[Sent to the incorrect address the first time. Resent now including the list. This could be
more of a roller-dev question, but I'll avoid the cross-post.]

Here are some very quick, somewhat sketchy tips.   Free though.

Greg Hamer wrote:

I am wondering if someone on the Roller development team, or someone who may have done customizations such as the following might be able to provide us a bit of guidance? We are exploring adding another database table to extend Roller for a requirement that we have. We need to be able to display the data from the new table in Roller weblog pages. We would like to do all of our customization consistent with Roller 2.0's existing architecture and build processes.

We understand creating Velocimacros on the UI end. And on the persistence end, we understand creating the POJOs with HibernateDoclet tasks.

We are unclear on the mechanics of getting the new data object into the Velocity context for the PageServlet.

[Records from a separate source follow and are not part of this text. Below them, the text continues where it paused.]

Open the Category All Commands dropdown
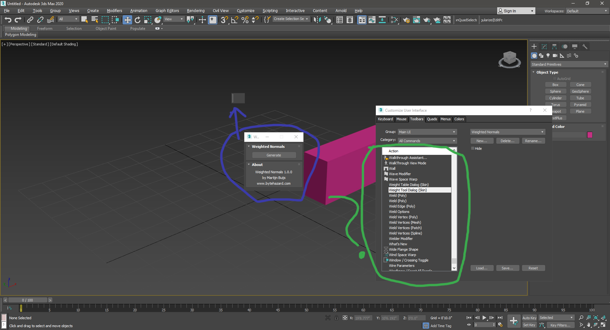610x330 pixels. tap(427, 141)
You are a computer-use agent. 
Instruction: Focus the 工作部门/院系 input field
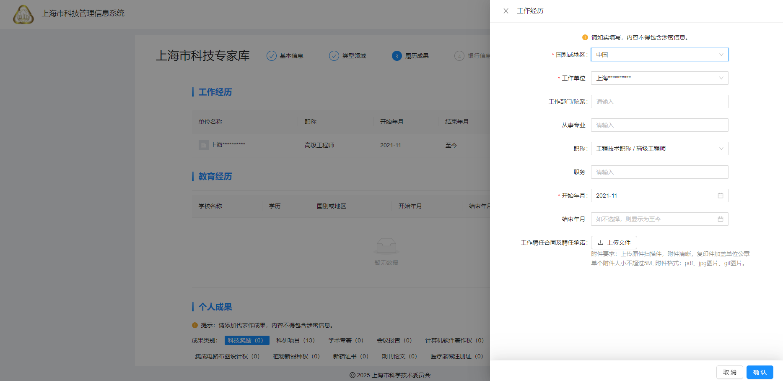(659, 102)
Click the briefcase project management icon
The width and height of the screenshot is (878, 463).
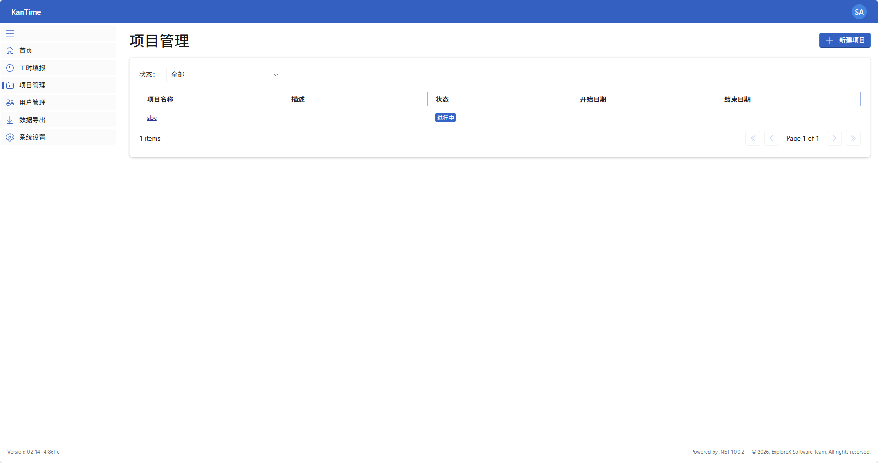[x=10, y=85]
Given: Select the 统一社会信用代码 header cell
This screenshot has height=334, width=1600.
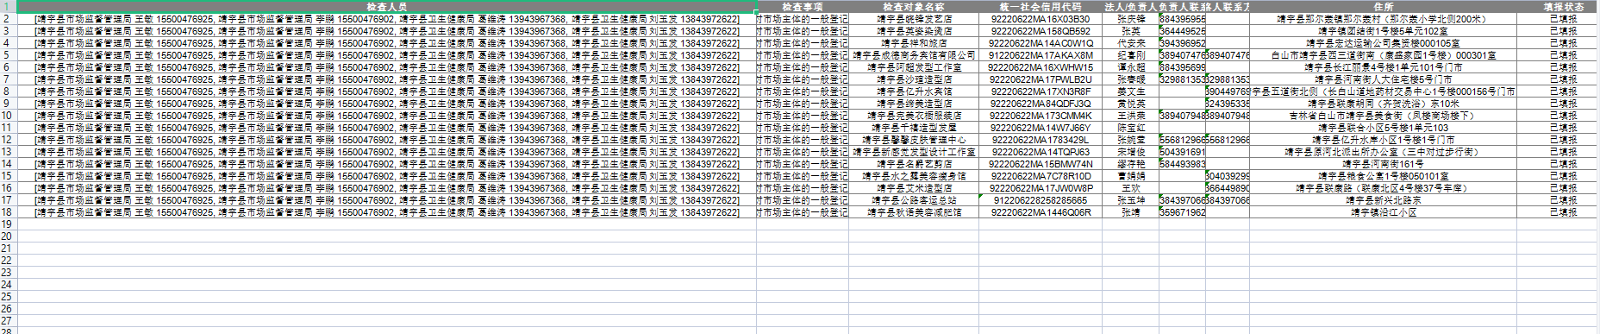Looking at the screenshot, I should coord(1041,6).
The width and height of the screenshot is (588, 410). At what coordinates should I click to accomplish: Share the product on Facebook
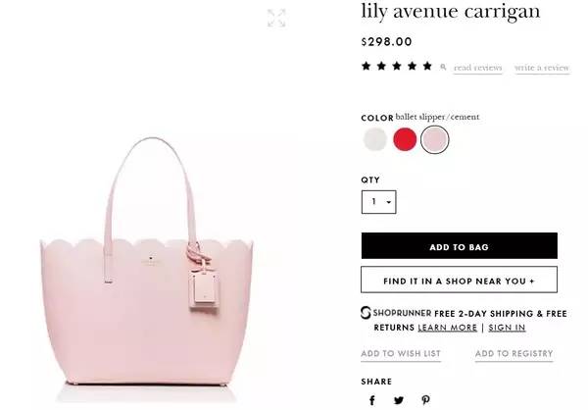[x=372, y=400]
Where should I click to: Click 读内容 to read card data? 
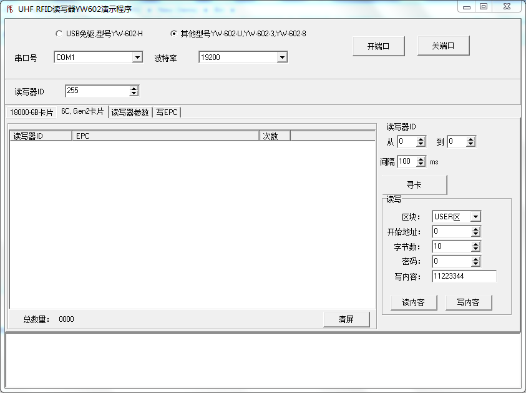coord(413,302)
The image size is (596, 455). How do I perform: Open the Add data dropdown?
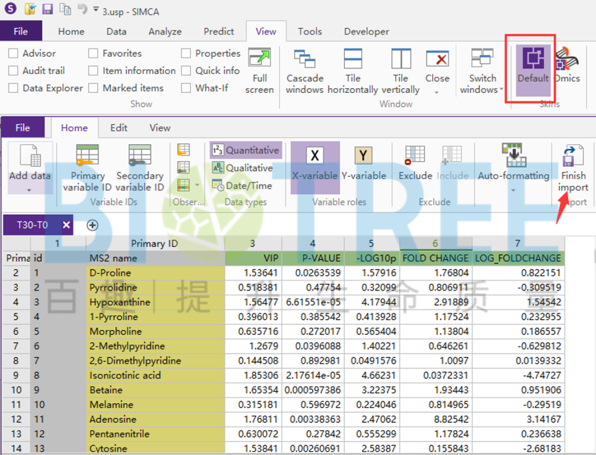click(x=29, y=189)
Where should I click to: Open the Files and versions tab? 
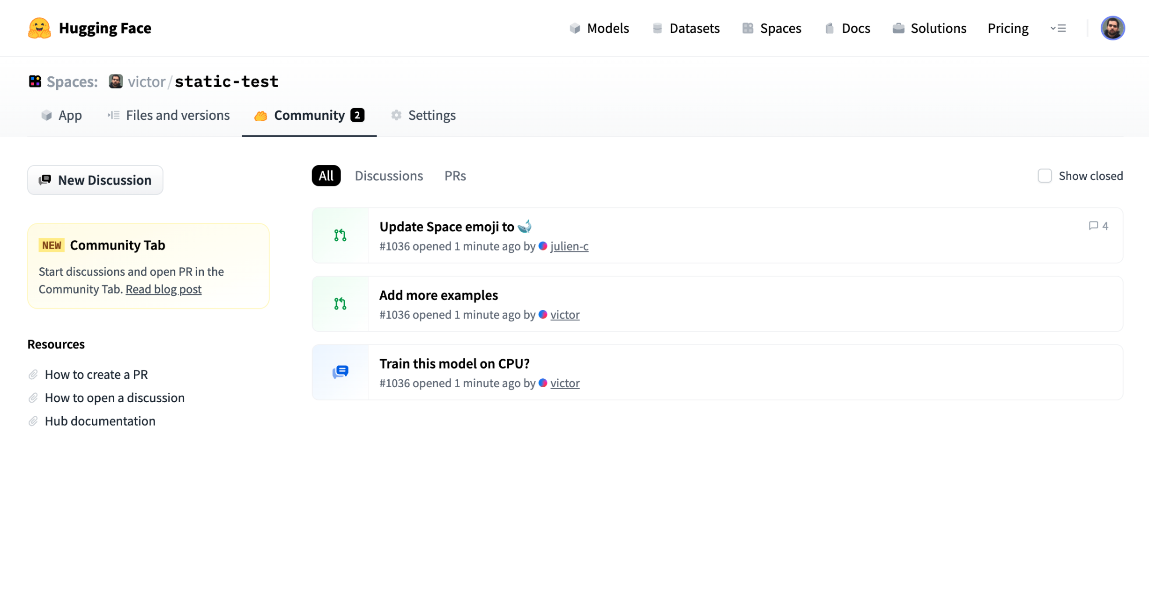(168, 115)
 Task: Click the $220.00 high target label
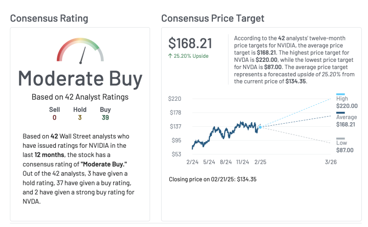[347, 106]
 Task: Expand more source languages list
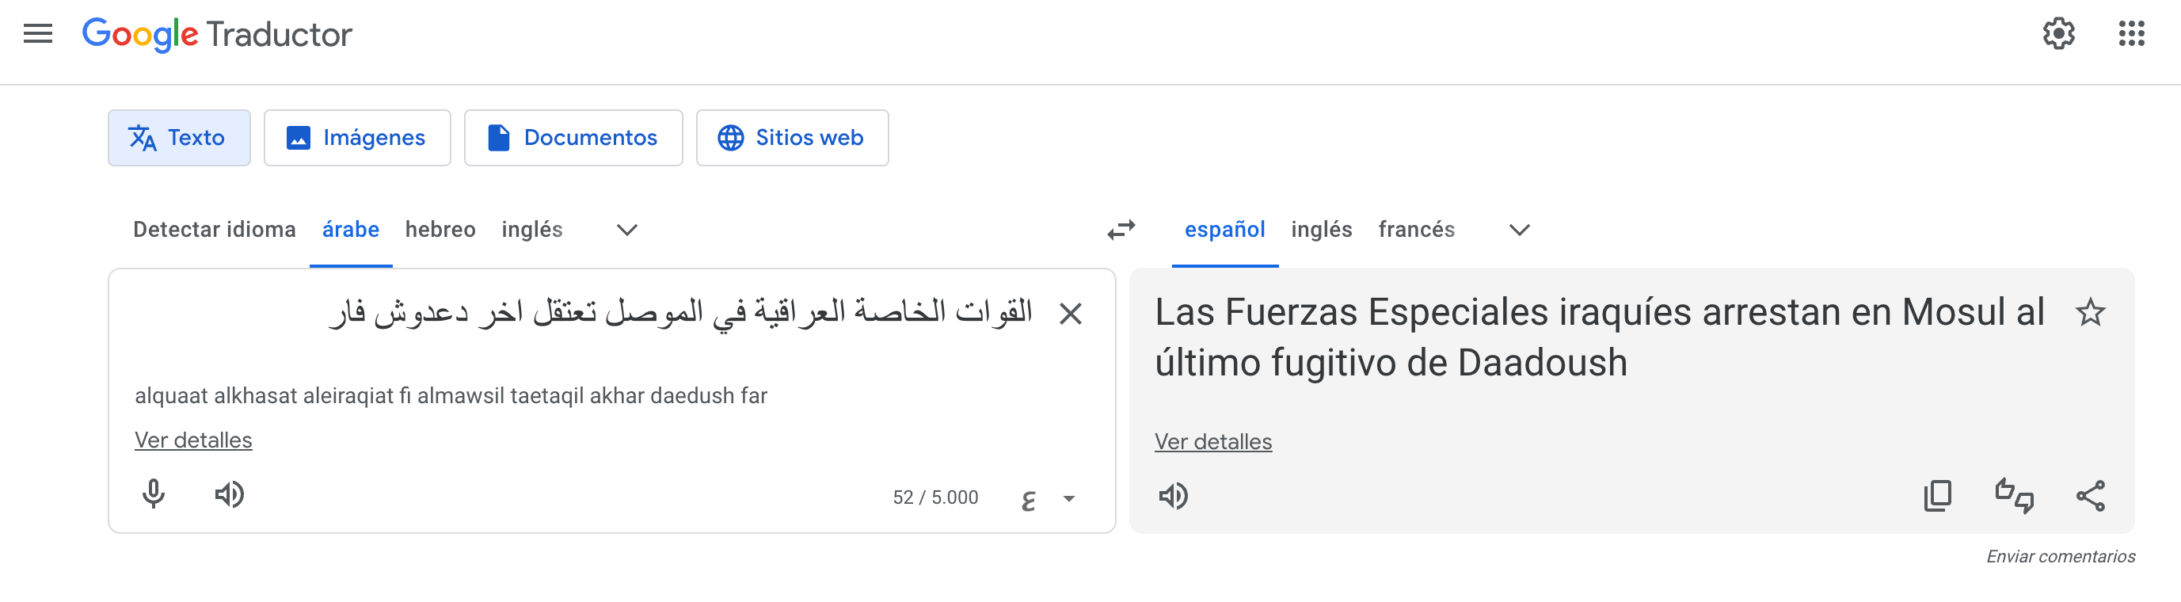[x=627, y=229]
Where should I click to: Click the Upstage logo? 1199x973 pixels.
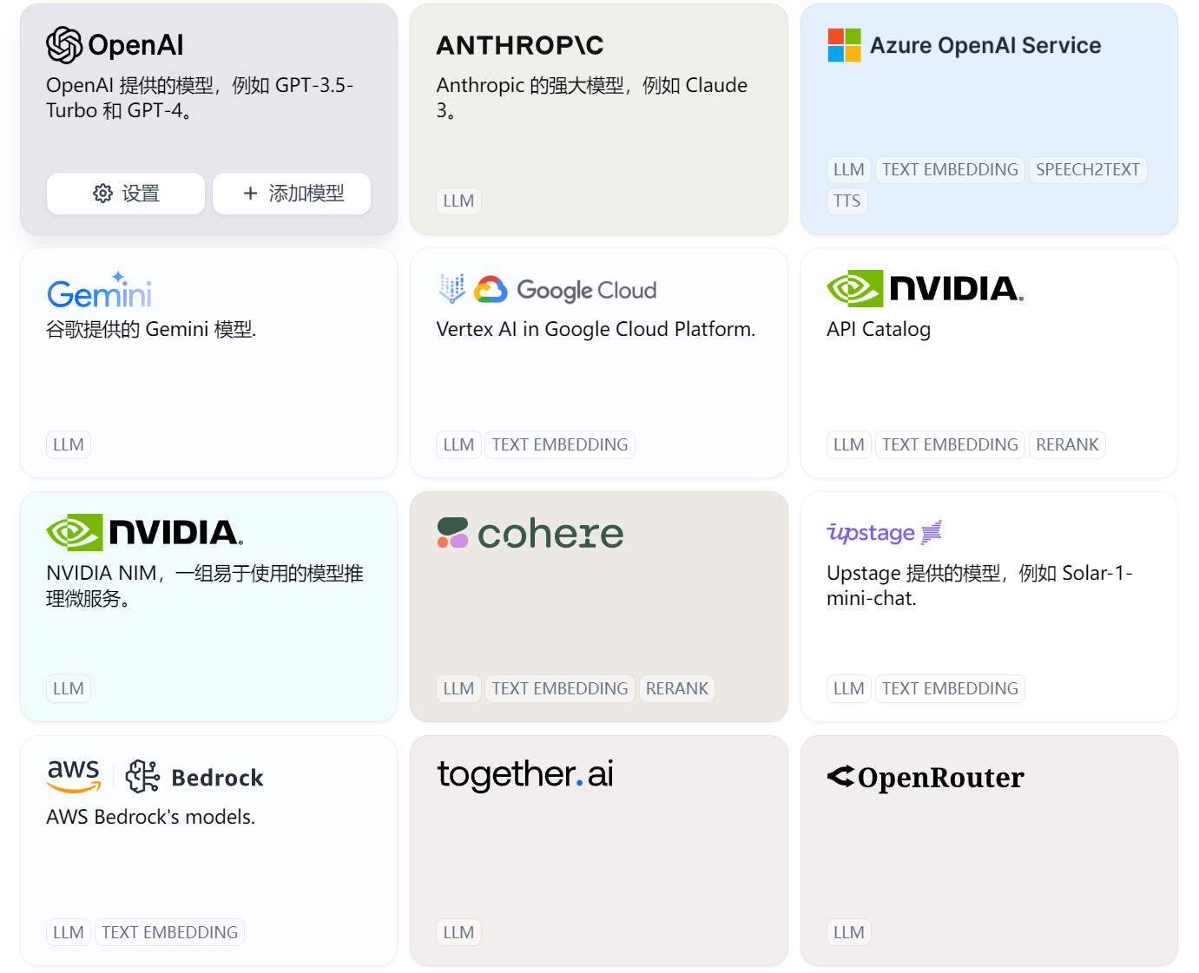[884, 532]
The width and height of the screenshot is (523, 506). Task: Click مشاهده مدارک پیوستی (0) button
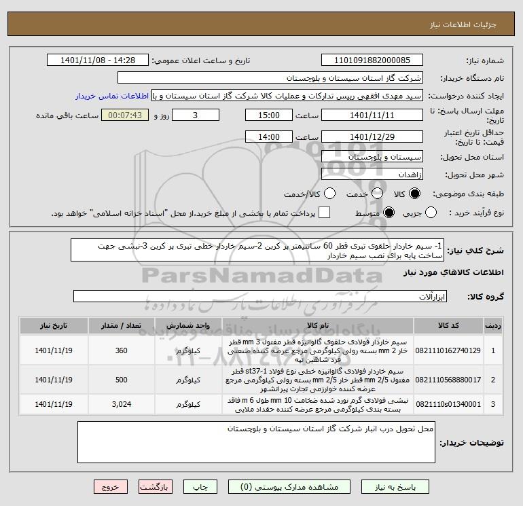pyautogui.click(x=289, y=487)
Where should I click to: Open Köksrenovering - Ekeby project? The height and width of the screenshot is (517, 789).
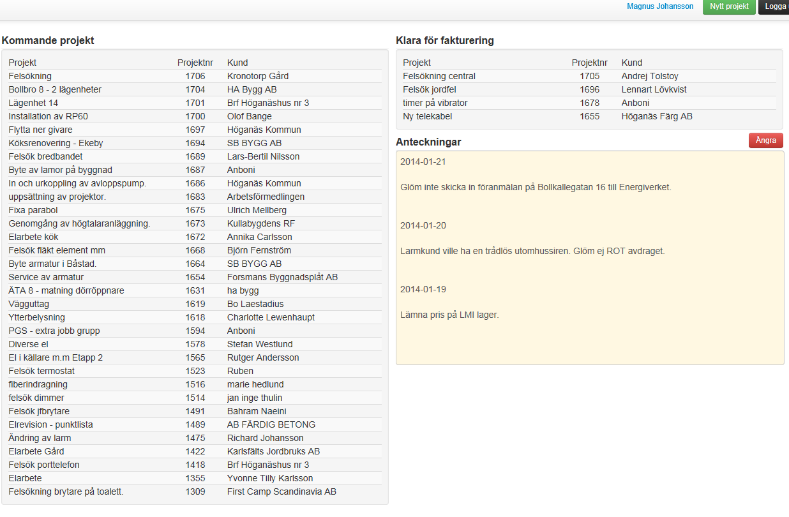pyautogui.click(x=56, y=143)
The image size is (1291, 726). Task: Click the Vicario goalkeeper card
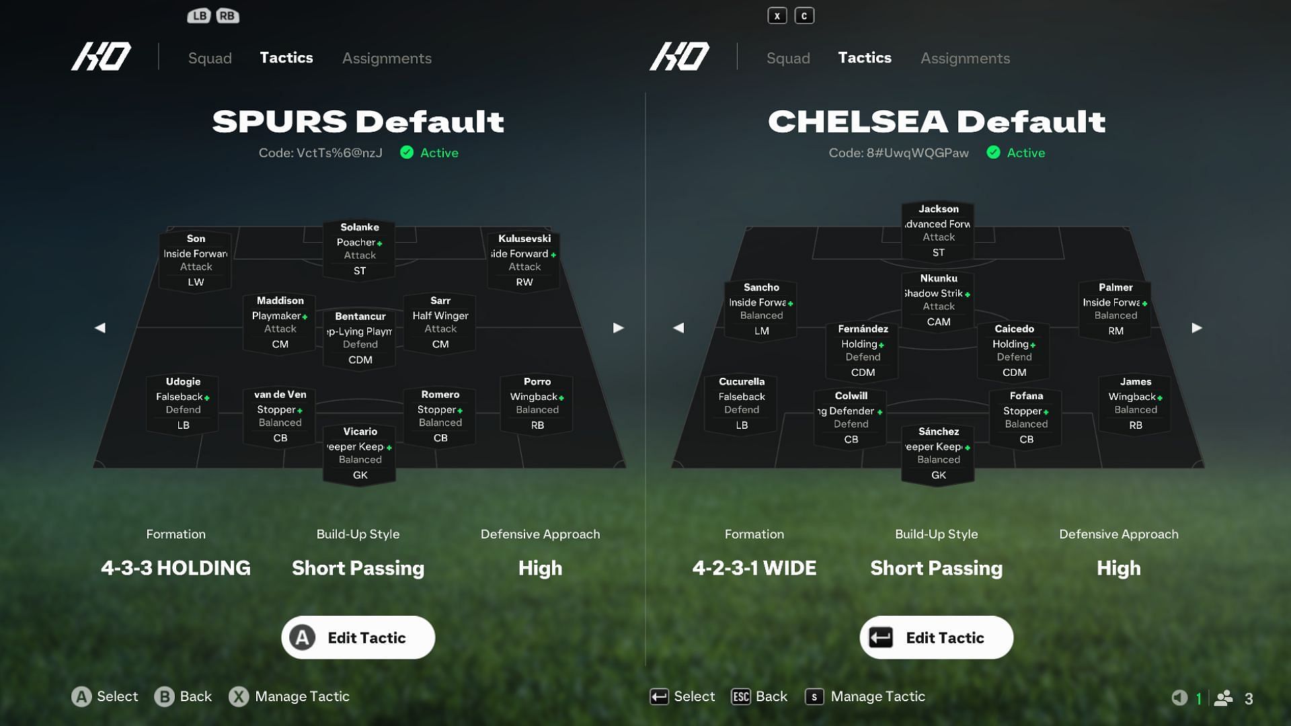click(359, 454)
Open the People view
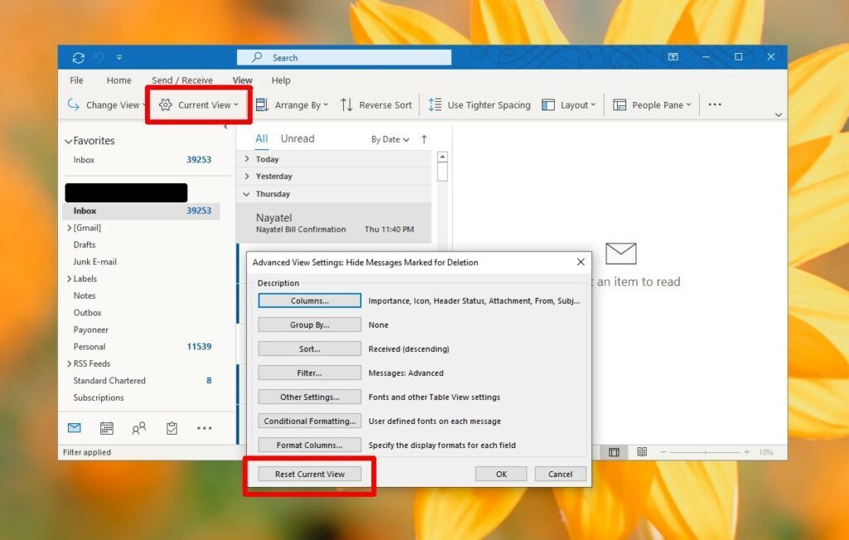 pyautogui.click(x=138, y=426)
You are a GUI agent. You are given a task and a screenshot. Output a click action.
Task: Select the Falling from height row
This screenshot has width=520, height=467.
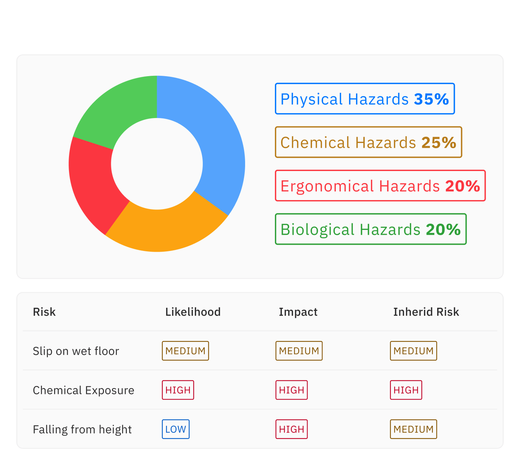point(82,429)
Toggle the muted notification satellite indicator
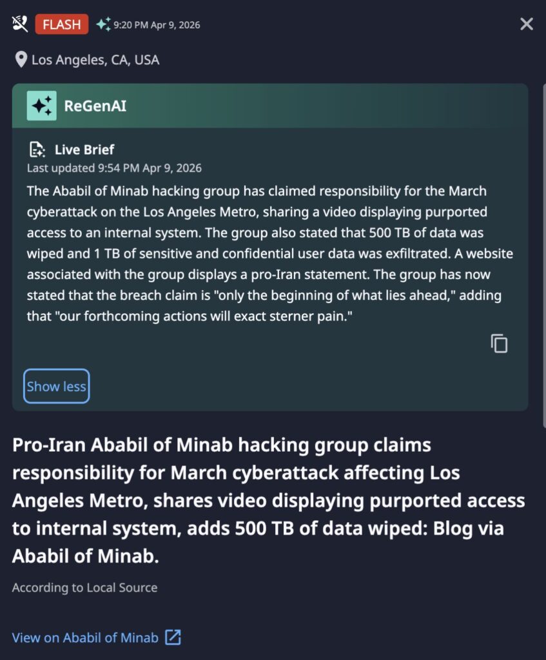The image size is (546, 660). click(19, 23)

Either of the following might be helpful:
1) an outline of how data from an existing Roller table is loaded into the Velocity context, or
My suggestion is to take a good IDE (IDEA or Eclipse) and look at what happens with WeblogEntryData as an example.
Some key points:
(1) org.roller.presentation.velocity.PageModel is basically the bridge between Velocity and the model pojos. You may want to subclass this for what you are doing. The implementation used is determined by the configuration (roller.properties). (2) Model pojos are wrapped to prevent modification from the view (or at least make it hard). The wrappers are generated by XDoclet as part of the gen-wrappers target in the build. You'll probably want to add yours to this task. (3) org.roller.presentation.velocity.ContextLoader is what sets the context up. Use your IDE to find usages and follow call references back to see where these are called. You'll get a pretty good idea of the flow.

2) a quick sketch outlining of the requirements for implementing logic for a new table.
Elements are:

(1) Db table.

(2) A pojo representing the object, relations to other objects.

(3) On top of that, the model-level logic for manipulating the model objects is in "managers." Depending on what you are introducing, either a new manager or an extension of the WeblogManager implementation would be appropriate. Roughly speaking, a manager ( interface, base generic implementation, Hibernate-specific implementation) manages instances, sets, and relationships around one or more classes of model objects. Continuing the example, take a look at WeblogEntryData, and WeblogEntryManager, WeblogEntryManagerImpl, and WeblogEntryHibernateManagerImpl.

(4) JSPs and Struts actions. Roller uses Velocity for the various weblog views, RSS, etc. For the application pages in which one actually manipulates and changes the model objects, Roller uses JSPs (for views) and Struts actions (for creating, updating, deleting). The actions operate on the model using the managers. They populate subsequent JSP views by populating Request attributes. You'll probably need to do this to populate and maintain the content of your new table.

Any assistance would be greatly appreciated.